Public key 81:e6:75:64:17:5f:e2:ff:12:c3:ac:85:43:1e:6a:3c blacklisted (see ssh-vulnkey(1)); refusing to send it

Thus as long as your system is up to date, you can sleep well knowing that it won’t be compromised and update your key at your leisure. However, if you have been used to using ssh-agent and key-based authentication, typing your password over and over will soon become burdensome and you’ll want to generate a new key.

The remainder of this article discusses how to check your key and generate a new one if necessary. If you would like to read more about the situation, Russ Cox wrote a very nice article which provides some technical background and documents the decisions leading up to the offending patch.

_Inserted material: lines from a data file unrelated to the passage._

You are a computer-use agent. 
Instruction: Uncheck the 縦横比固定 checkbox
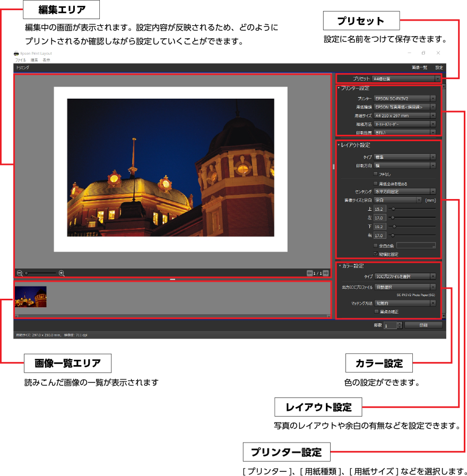click(376, 254)
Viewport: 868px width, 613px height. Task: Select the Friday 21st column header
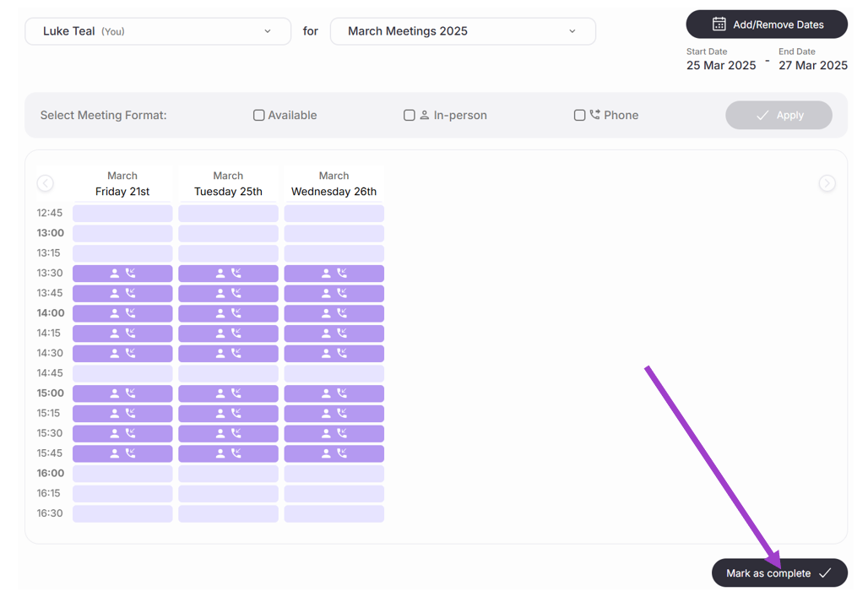122,183

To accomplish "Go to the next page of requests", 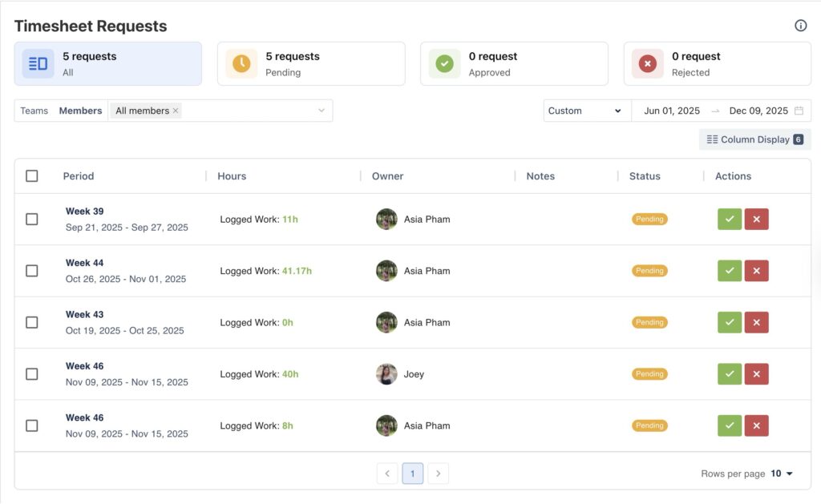I will [438, 473].
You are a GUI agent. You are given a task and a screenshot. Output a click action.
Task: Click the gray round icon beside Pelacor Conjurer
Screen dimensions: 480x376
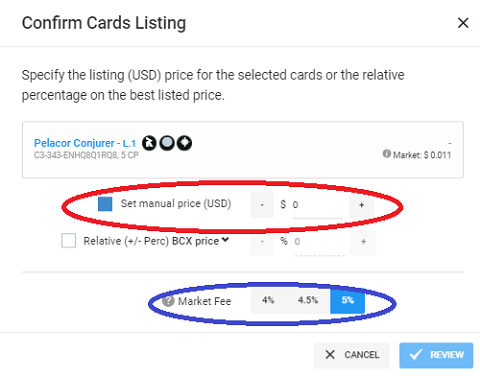point(167,143)
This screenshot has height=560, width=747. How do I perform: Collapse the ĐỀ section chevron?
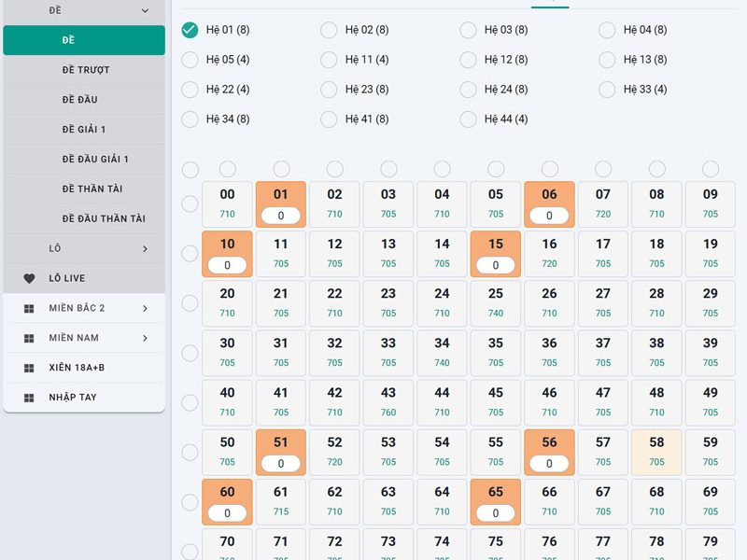pos(145,10)
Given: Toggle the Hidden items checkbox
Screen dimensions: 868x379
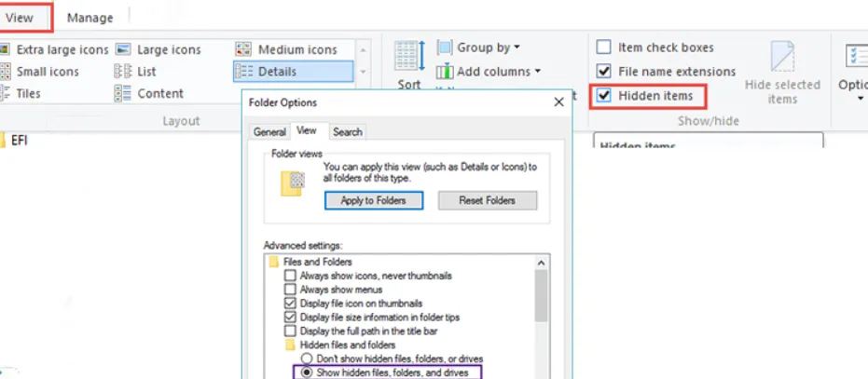Looking at the screenshot, I should click(x=604, y=96).
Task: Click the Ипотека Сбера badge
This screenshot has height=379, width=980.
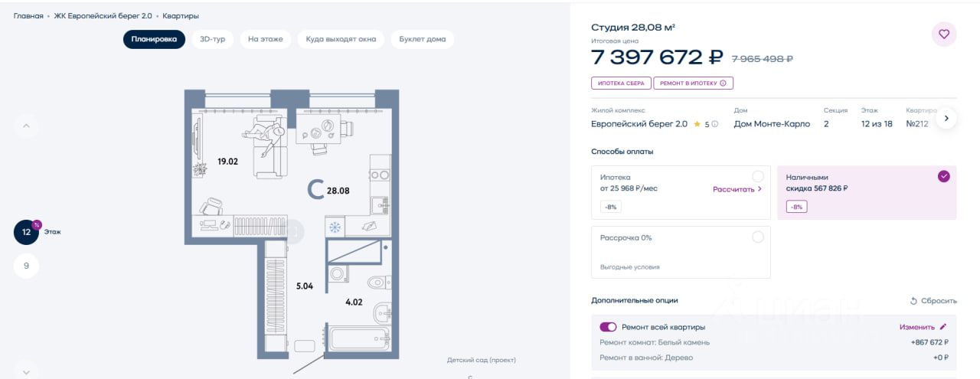Action: [621, 83]
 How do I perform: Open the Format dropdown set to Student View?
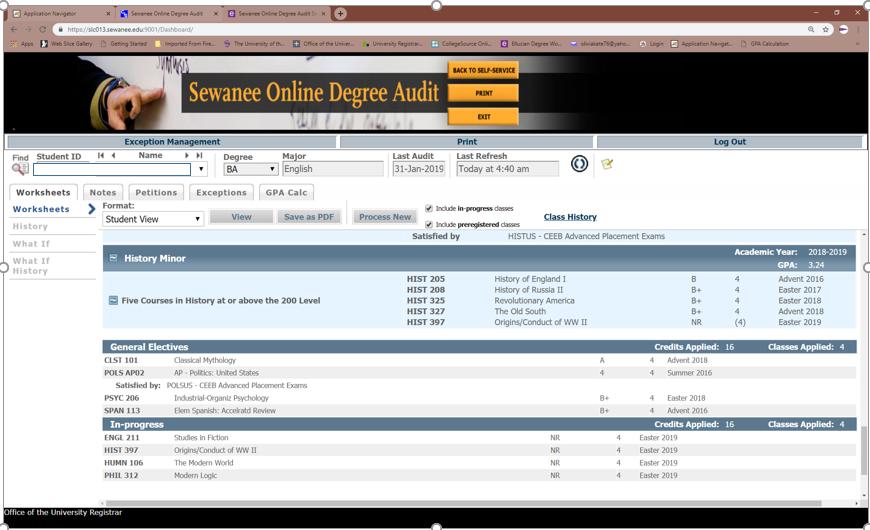point(152,218)
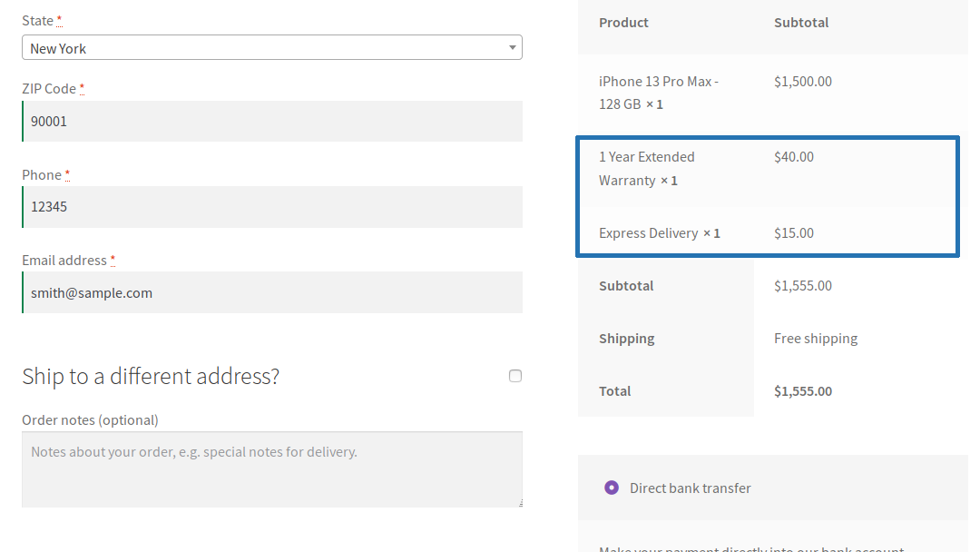This screenshot has width=980, height=552.
Task: Click the State selector arrow
Action: [x=512, y=48]
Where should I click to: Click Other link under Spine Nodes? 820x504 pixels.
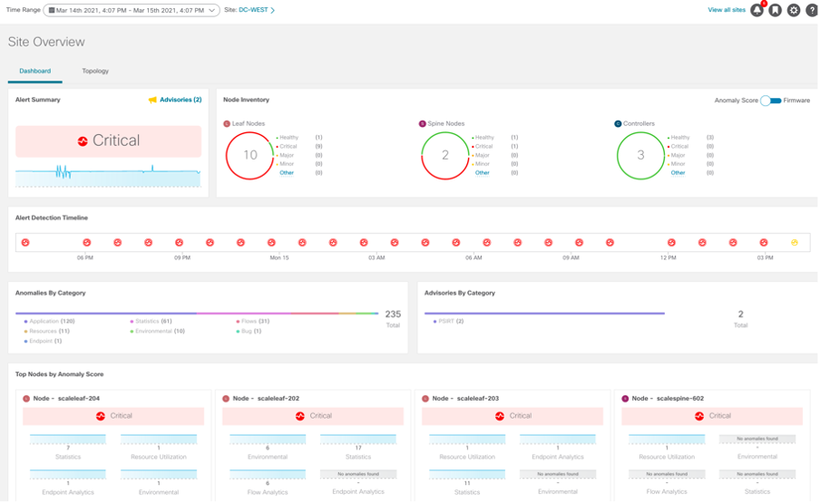click(x=482, y=172)
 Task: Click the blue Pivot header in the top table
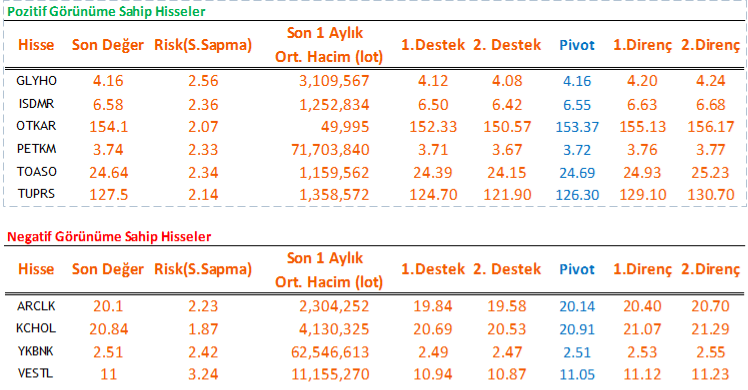(x=577, y=45)
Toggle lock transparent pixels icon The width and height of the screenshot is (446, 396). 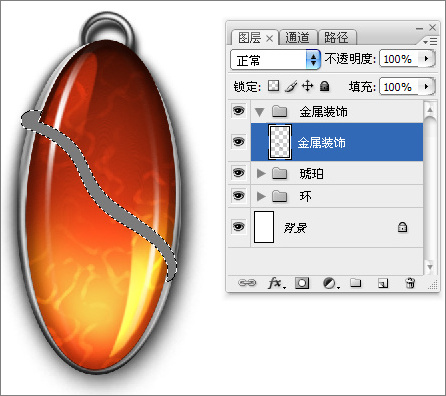point(273,86)
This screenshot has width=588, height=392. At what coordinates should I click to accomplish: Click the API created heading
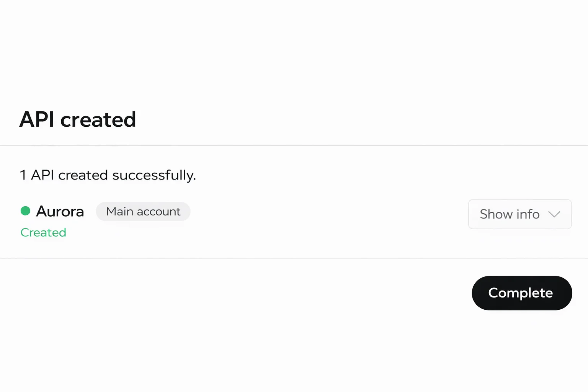[78, 119]
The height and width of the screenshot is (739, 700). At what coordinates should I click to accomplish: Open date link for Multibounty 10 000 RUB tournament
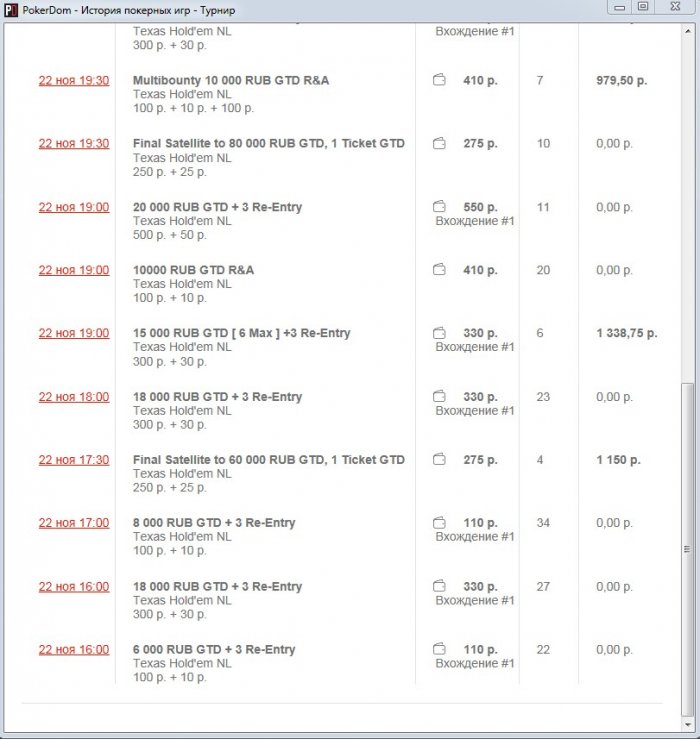[74, 80]
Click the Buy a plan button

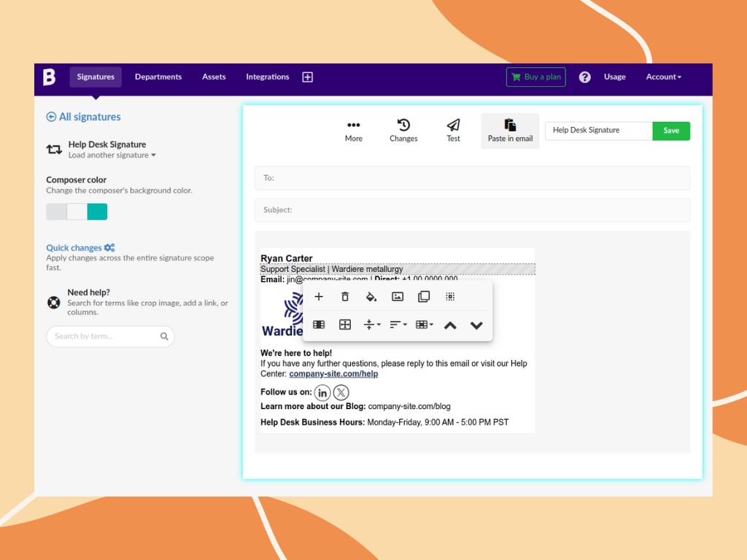(535, 77)
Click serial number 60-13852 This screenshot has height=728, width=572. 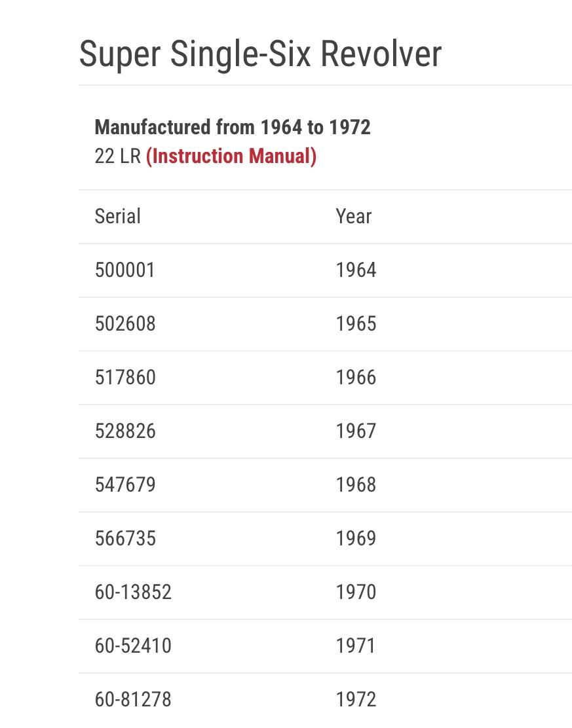133,592
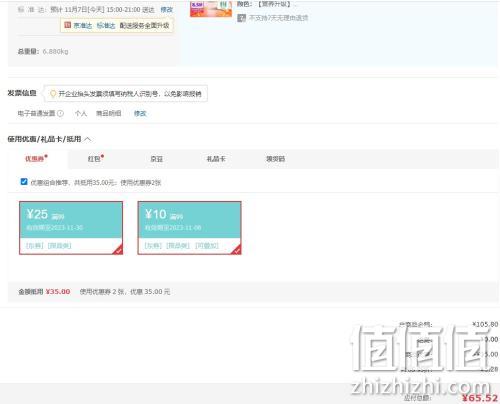The height and width of the screenshot is (404, 500).
Task: Uncheck the 优惠组合推荐 checkbox
Action: click(24, 182)
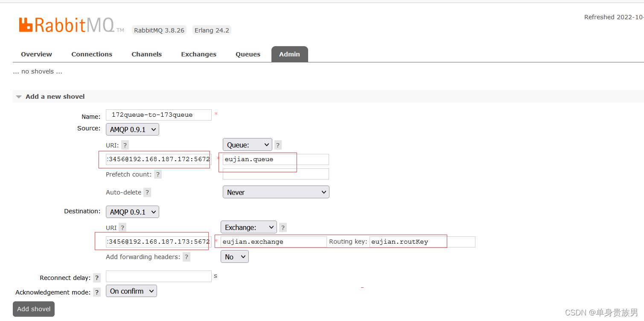The height and width of the screenshot is (321, 644).
Task: Open the help icon beside the Queue selector
Action: pos(277,144)
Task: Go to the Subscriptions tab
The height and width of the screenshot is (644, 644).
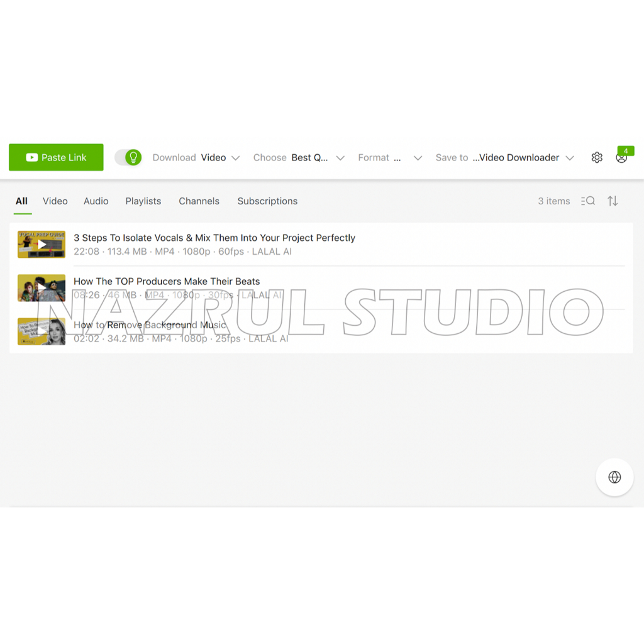Action: (267, 201)
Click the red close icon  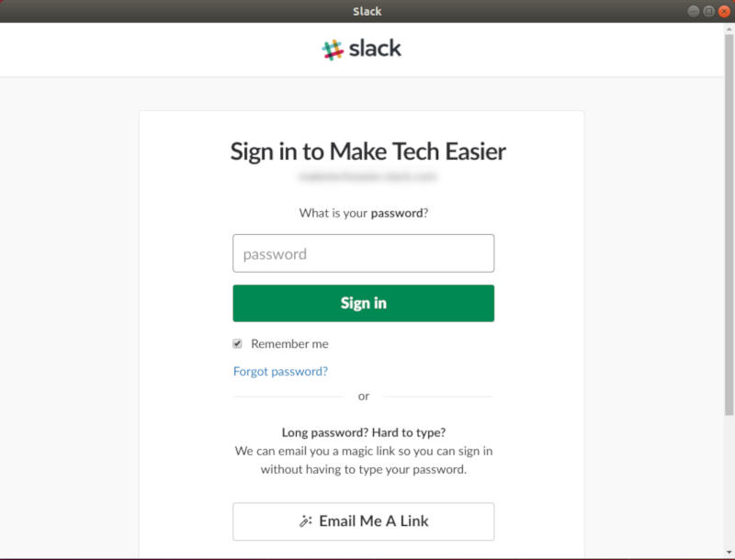(x=723, y=11)
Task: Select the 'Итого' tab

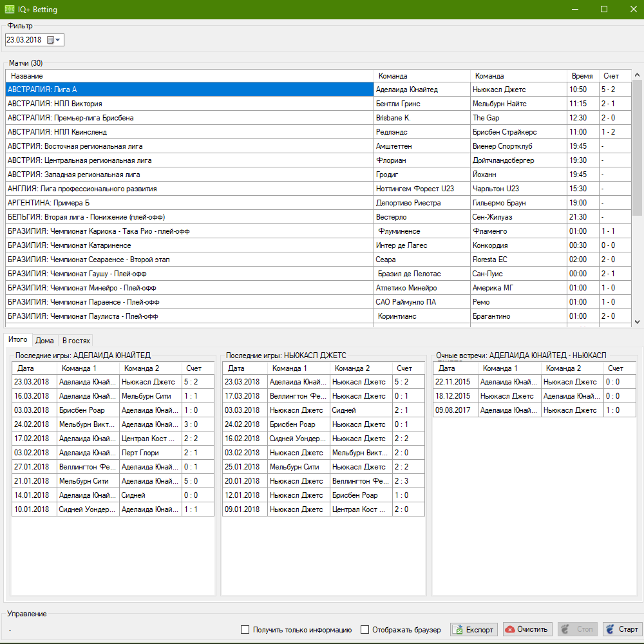Action: [x=17, y=339]
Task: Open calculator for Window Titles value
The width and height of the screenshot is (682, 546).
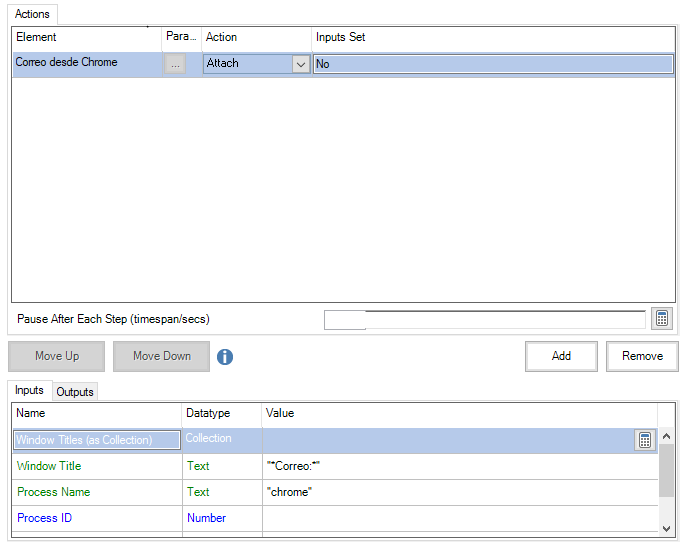Action: point(645,440)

Here’s the description from the ssh-vulnkey man page:

A substantial number of keys are known to have been generated using a broken version of OpenSSL distributed by Debian which failed to seed its random number generator correctly. Keys generated using these OpenSSL versions should be assumed to be compromised. This tool may be useful in checking for such keys.

Running ssh-vulnkey on a box that I log into, I find the following:

$ ssh-vulnkey
/home/jrblevin/.ssh/authorized_keys:1: COMPROMISED: RSA 2048 81:e6:75:64:17:5f:e2:ff:12:c3:ac:85:43:1e:6a:3c jrblevin@syd
#
# Some keys on your system have been compromised!
# You must replace them using ssh-keygen(1).
#
# See the ssh-vulnkey(1) manual page for further advice.

The solution is to generate a new key and update the relevant ~/.ssh/authorized_keys files on the systems you access via SSH. First, backup the old key:

$ cd ~/.ssh/
$ ls
authorized_keys  config  id_rsa  id_rsa.keystore  id_rsa.pub  known_hosts
$ mkdir backup
$ mv id_rsa* backup

Then, generate a new one:

$ ssh-keygen
Generating public/private rsa key pair.
Enter file in which to save the key (/home/jrblevin/.ssh/id_rsa):
Enter passphrase (empty for no passphrase):
Enter same passphrase again:
Your identification has been saved in /home/jrblevin/.ssh/id_rsa.
Your public key has been saved in /home/jrblevin/.ssh/id_rsa.pub.
The key fingerprint is:
bf:6e:7e:a4:b9:5e:6f:65:a2:bb:00:79:4b:bf:d5:cc jrblevin@roark
The key's randomart image is:
+--[ RSA 2048]----+
|                 |
|                 |
|                 |
|         .       |
|        S o      |
|         = o. .+o|
|          ++o..+E|
|          ++o+.  |
|         =*o++.  |
+-----------------+

Finally, add the contents of ~/.ssh/id_rsa.pub to the ~/.ssh/authorized_keys file on each system you want to log into using your new, secure, SSH key. Don’t forget to remove the old compromised key from the authorized_keys file.